New permits reviewed by city staff outline 91 apartments in a mix of one- to three-bedroom layouts, along with 40 vehicle parking spaces and 28 bicycle spaces, according to San Francisco YIMBY. The new structure is designed to rise six stories, carefully stopping just below the height of the bell tower, and it would step down along the sloping site. Permit documents also confirm that the development team plans to tap state density bonus provisions to reach the building’s proposed size.
A project listing from The Unity Council describes the roughly 1.35-acre parcel at Fairmount and 29th Avenue and, in earlier materials, a roughly 94-unit program aimed at households earning up to about 60 percent of Area Median Income, with a dedicated set-aside for formerly unhoused residents. According to The Unity Council, the concept includes ground-floor community space, a childcare area, resident services offices and wraparound supports for tenants.
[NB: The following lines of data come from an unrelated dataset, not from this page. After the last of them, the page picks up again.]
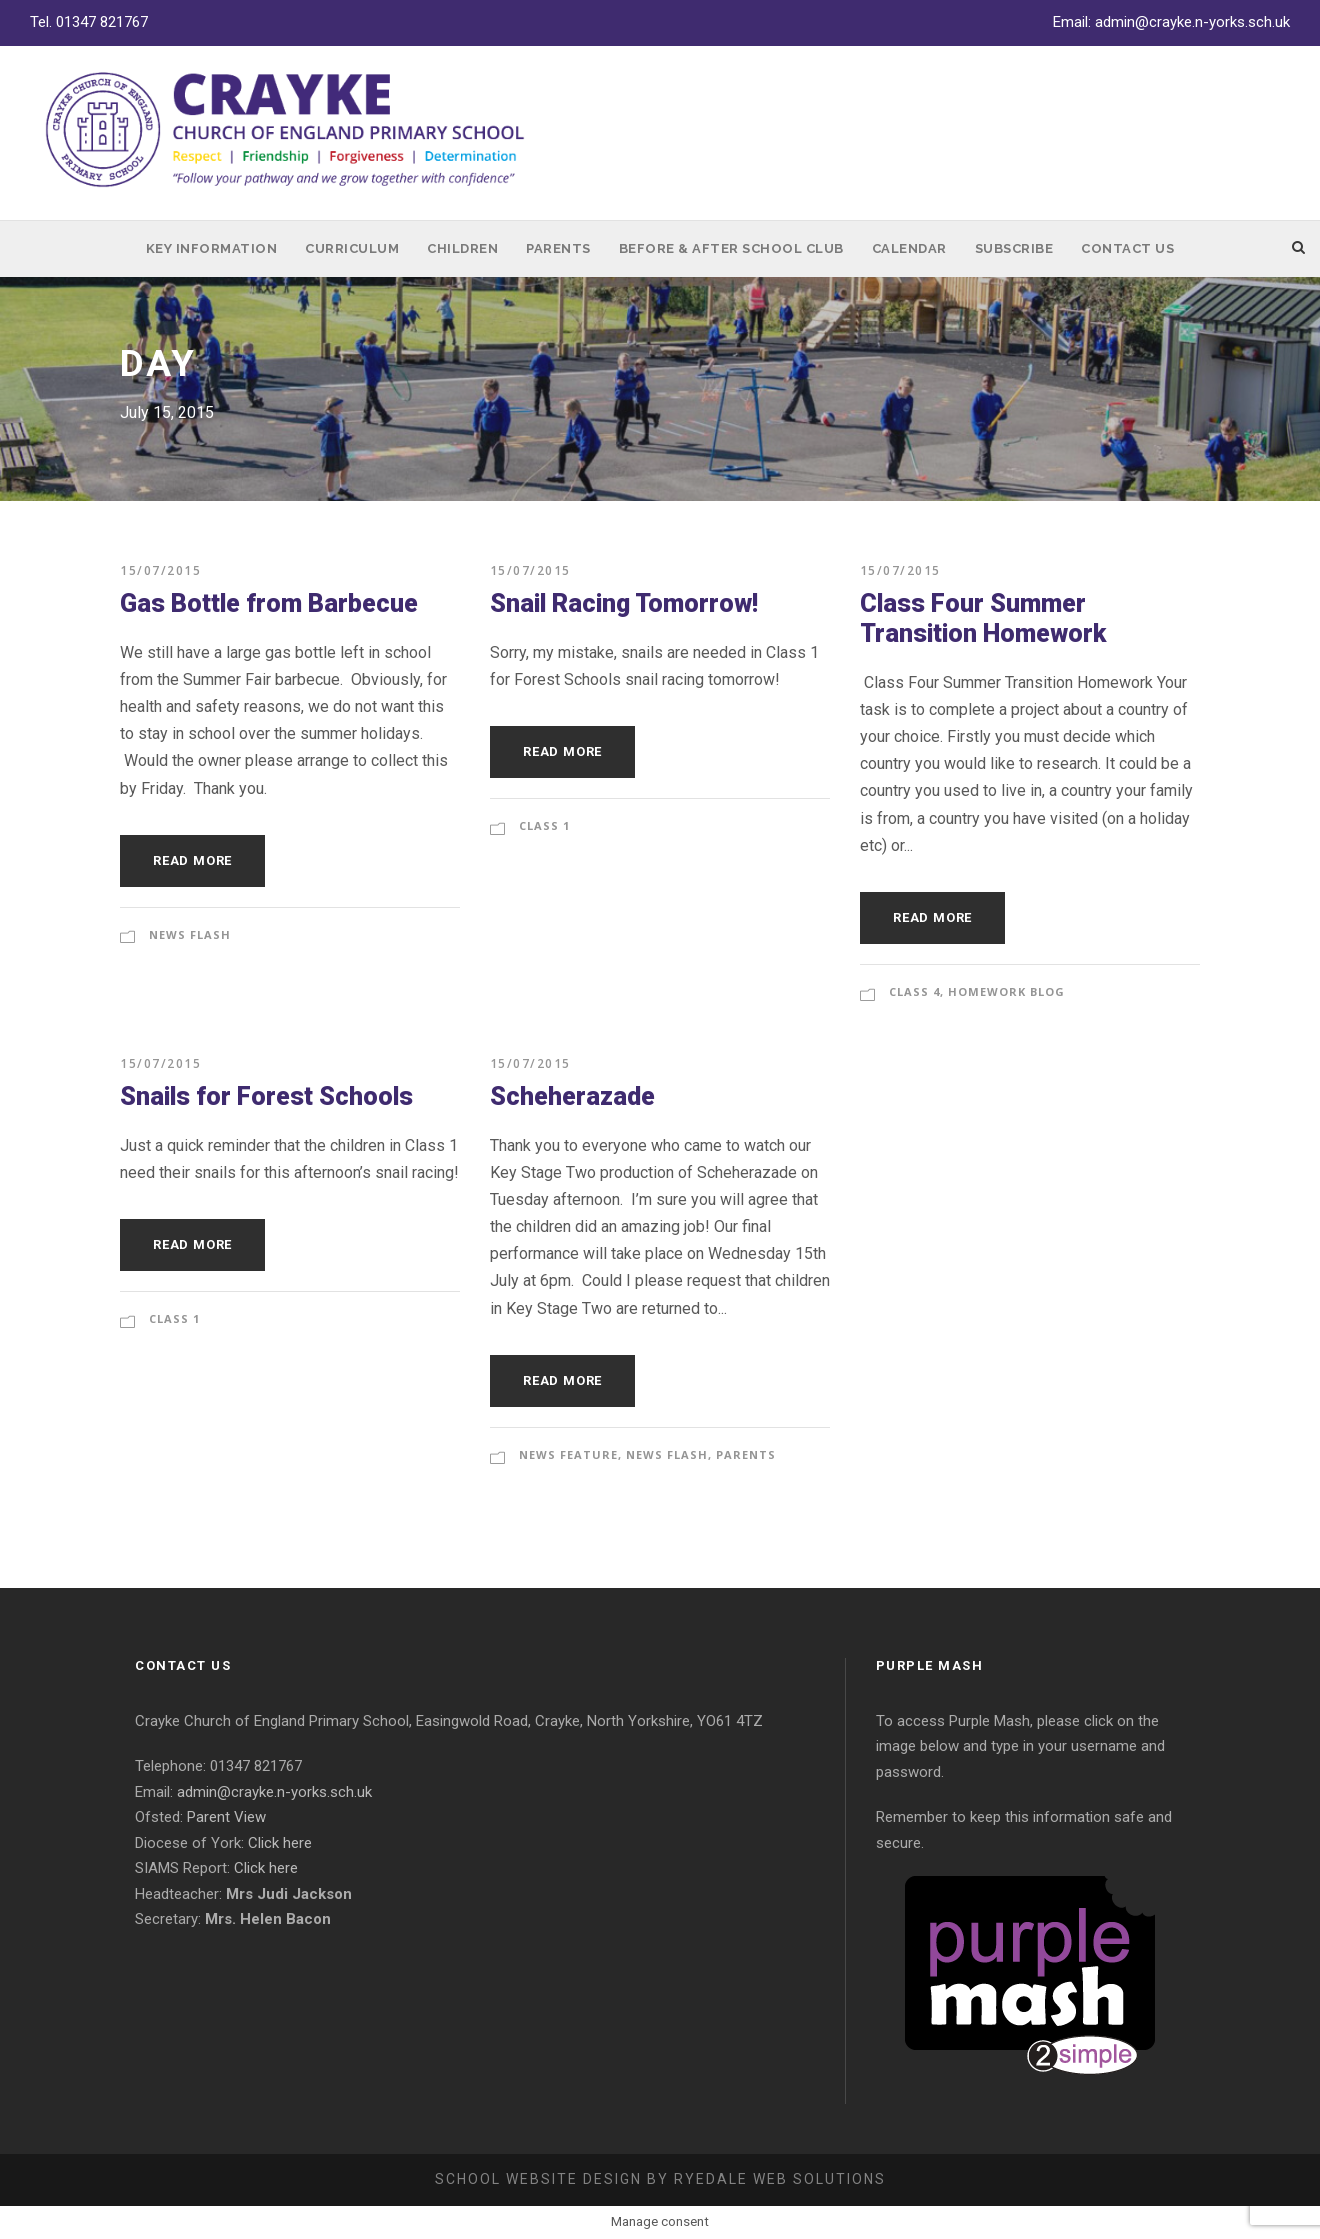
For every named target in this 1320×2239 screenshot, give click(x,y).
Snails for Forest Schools (266, 1096)
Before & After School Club (731, 248)
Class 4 (914, 991)
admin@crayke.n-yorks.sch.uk (1192, 22)
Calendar (909, 248)
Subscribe (1014, 248)
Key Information (212, 248)
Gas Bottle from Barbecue (269, 603)
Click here (280, 1843)
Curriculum (352, 248)
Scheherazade (572, 1096)
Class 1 (544, 825)
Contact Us (1127, 248)
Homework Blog (1006, 991)
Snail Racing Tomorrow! (624, 603)
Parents (558, 248)
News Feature (568, 1454)
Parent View (226, 1817)
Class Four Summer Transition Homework (983, 618)
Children (462, 248)
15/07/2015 (160, 570)
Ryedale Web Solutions (780, 2179)
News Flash (190, 934)
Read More (192, 860)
The listing also invites neighbors to stay involved through community engagement events as the design moves forward.
Design work for the site is led by SmithGroup. Earlier renderings show articulated facades clad in metal, wood-like cement panels and smooth stucco, all intended to complement the preserved Mission Revival church entry that dates to 1928, as detailed in prior coverage by San Francisco YIMBY. Plans indicate that the retained portion of the existing structure would be shortened but maintained as a colonnaded entry beside a new lobby and a cloistered open space. Massing diagrams split the building into upper and lower volumes so that, from the street, the project reads as two complementary elements stepping down the hillside.
The Oakland Peace Center reports that it has acquired the First Christian Church property and is collaborating with The Unity Council to deliver what it describes as “100% affordable housing” on the site. The organization frames the project as a way to extend the church’s long history of community service into permanent housing and shared neighborhood resources. Its project page also highlights prior community outreach and a survey for nearby residents who want regular updates as design work continues. A detailed construction schedule and total project cost have not yet been released.
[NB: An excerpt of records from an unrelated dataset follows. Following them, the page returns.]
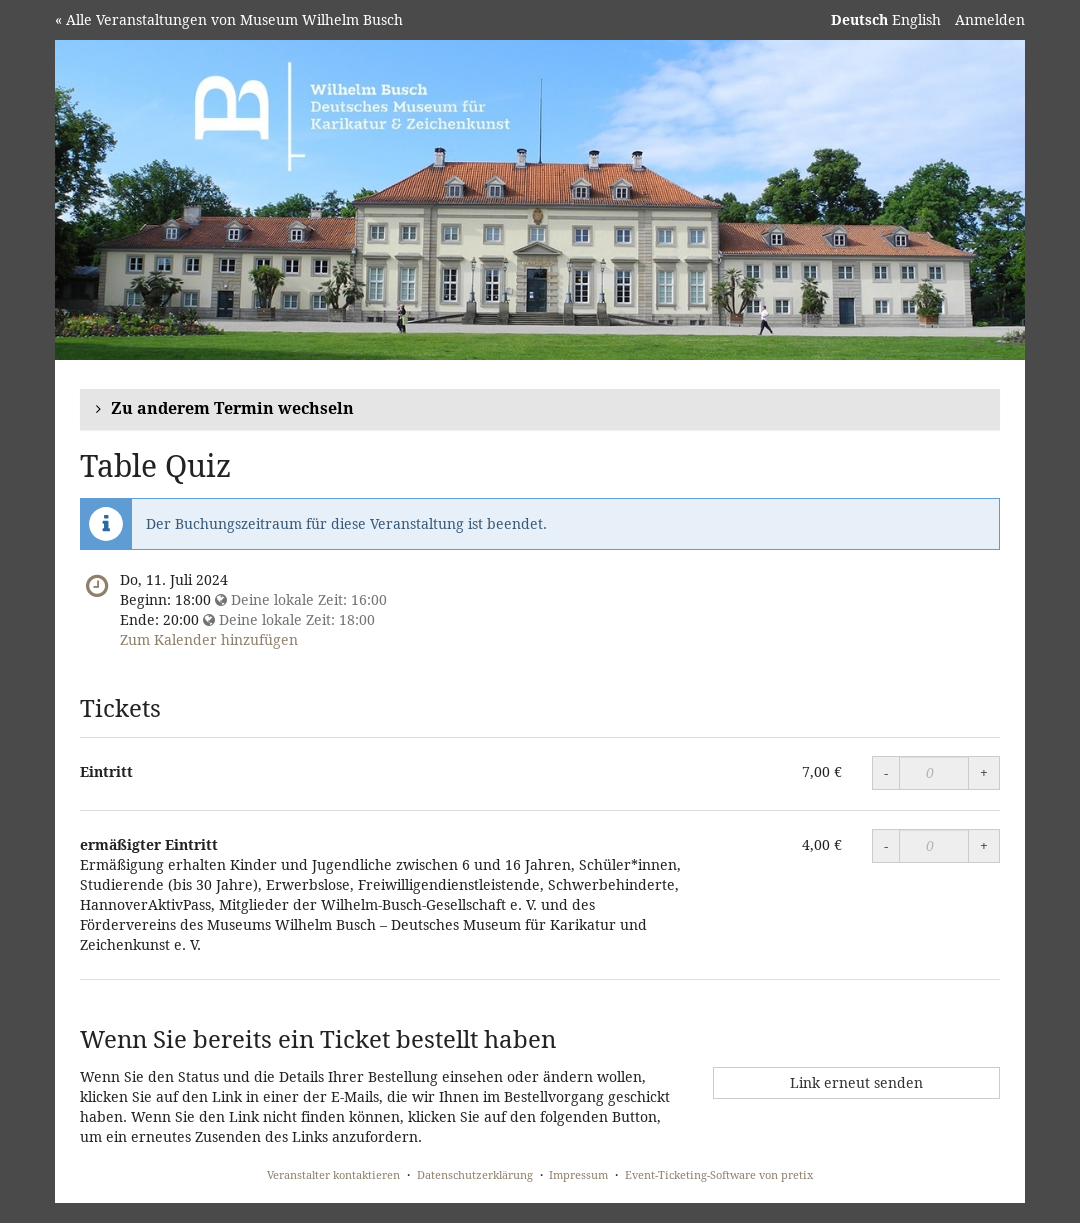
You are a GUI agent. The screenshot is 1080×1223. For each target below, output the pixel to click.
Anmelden (990, 19)
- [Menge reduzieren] (886, 772)
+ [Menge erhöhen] (984, 772)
Entitlements and State Rules
The development team is relying on California’s State Density Bonus provisions to unlock extra units and obtain development concessions in exchange for deed-restricted affordable housing. Those rules are set out in California Government Code Section 65915. In practice, the density bonus and related concessions can allow a project to exceed local zoning caps and request waivers from standards such as parking requirements and setbacks, while still moving through city review and any required environmental analysis. How Oakland’s planning staff and any involved commissions respond to the permit package will shape the project’s next major milestones.
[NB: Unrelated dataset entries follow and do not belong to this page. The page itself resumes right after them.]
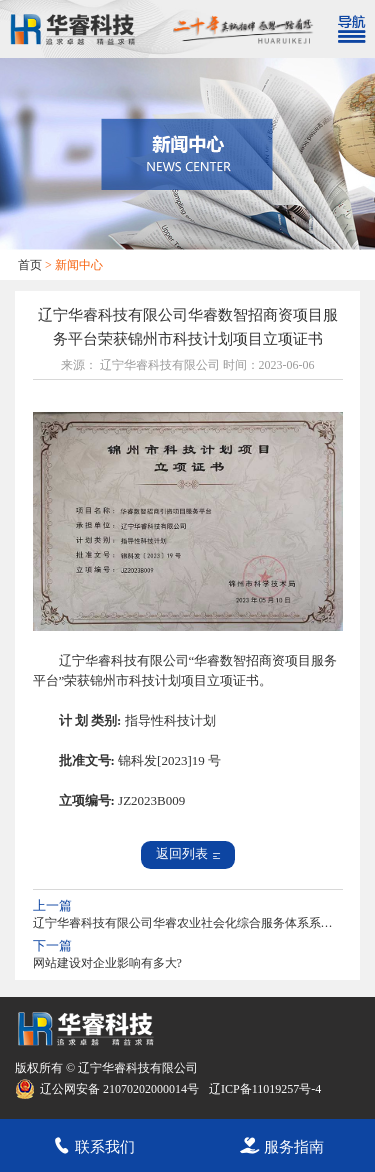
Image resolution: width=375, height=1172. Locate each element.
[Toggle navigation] (351, 29)
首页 (30, 265)
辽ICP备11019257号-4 (265, 1089)
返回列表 (188, 853)
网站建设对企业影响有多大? (107, 963)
With the latest permits now in the system, the proposal enters Oakland’s formal review pipeline along with more structured community outreach as schedules allow. The Unity Council’s property page lists a project contact for neighbors and signals that the partners expect to continue engagement while entitlements are processed. For now, the filings mark a concrete shift from idea to implementation on an adaptive reuse plan that keeps a familiar neighborhood landmark in place while adding new permanently affordable homes around it.